By reason of her geographical position and railroad connections Spokane is fitted as no other city is, or ever can be, to be the distributing center of all that country within a radius of 150 miles, and in some instances territory much farther away. There is no point 150 miles from Spokane that is not at least 225 miles from any other city of 10,000 population. We have about us a territory of 60,000 square miles in extent, to every point of which we are nearer than any other city, to every point of which we have better railroad connections and easier grades than any other city; to almost every point of which we have telephonic communication to the exclusion of every other city, and to every point of which we are more closely united by mutual interest, mutual sympathy, similarity of climate, similarity of pursuits, tastes and ambitions, than any other city. In this country is a unit with Spokane we claim to have the moral and commercial right to possess at least an equal opportunity with anybody else to do the business…

Within a radius of 150 miles of Spokane are the counties of Spokane, Whitman, Stevens, Lincoln, Douglas, Adams, Franklin, Okanogan, Walla Walla, Columbia, Garfield, and Assotin, in the State of Washington; and in the State of Idaho, the counties of Nez Perce, Latah, Shoshone and Kootenai; the Colville Indian Reservation in the State of Washington and all that part of British Columbia lying along our border between the Rocky Mountains on the east and the Cascade Mountains on the west. If you will look at a map you will observe that Spokane is the only city, with one exception (that exception a city 500 miles distant) that can supply the region described by these counties and districts, without climbing a range of mountains…

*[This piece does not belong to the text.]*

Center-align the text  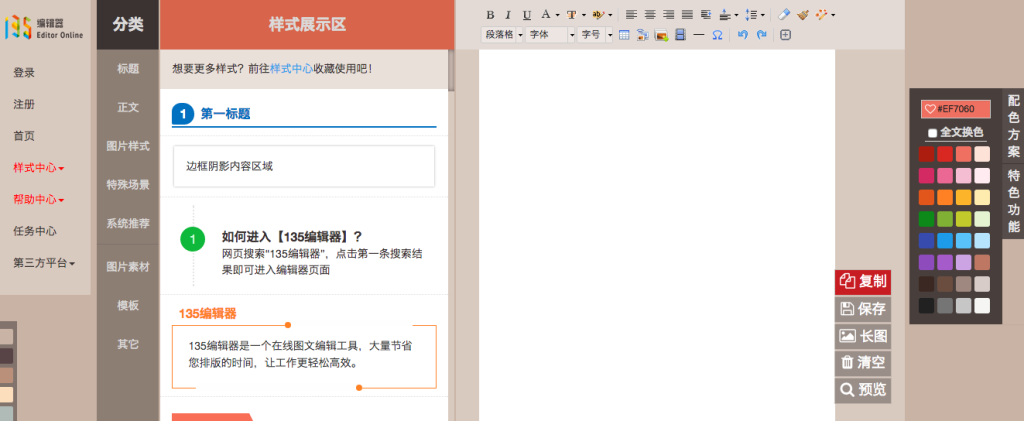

Here, then, is a vast country of great and increasing prosperity lying at out doors. We have eight lines of railroad that radiate out in all directions through it, so that shipments made here in the morning can reach any point within its borders by nightfall. We have a telephone system connecting us with almost every shipping town and shipping station within its borders. Goods may be ordered, shipped and received, in most instances, within one day. Never was a city more intimately knit to its surrounding territory than Spokane, and never was one more free from a legitimate rival in trade, yet owning to an arbitrary and artificial adjustment of freight tariffs of the two transcontinental railroads that reach disadvantages our jobbers labor under wrongful disadvantages…

The matter of transportation lies at the very foundation of the prosperity and success of every commercial center. We cannot hope to have such a city here as the country about us demands, and as would be justified by every natural condition, if we are to continue to suffer from confessedly unjust discrimination in railroad freight charges. We have no water transportation with which to equalize the cost of carriage. We are compelled to look to the railroads and to the railroads alone. They get all our traffic and out contention is that they ought to apply the maxim “live and let live.” This organization has not been actuated by hostility to the railroads as such, in making this contest. It is simply a question of self-preservation, fair dealing and justice. We have stood between the railroads and hostile legislation. We recognize what they have done and are doing for the Pacific Northwest; be we do protest against, and I think I may say we shall oppose in every legal and honorable manner, the imposition of glaring and inexcusable discrimination.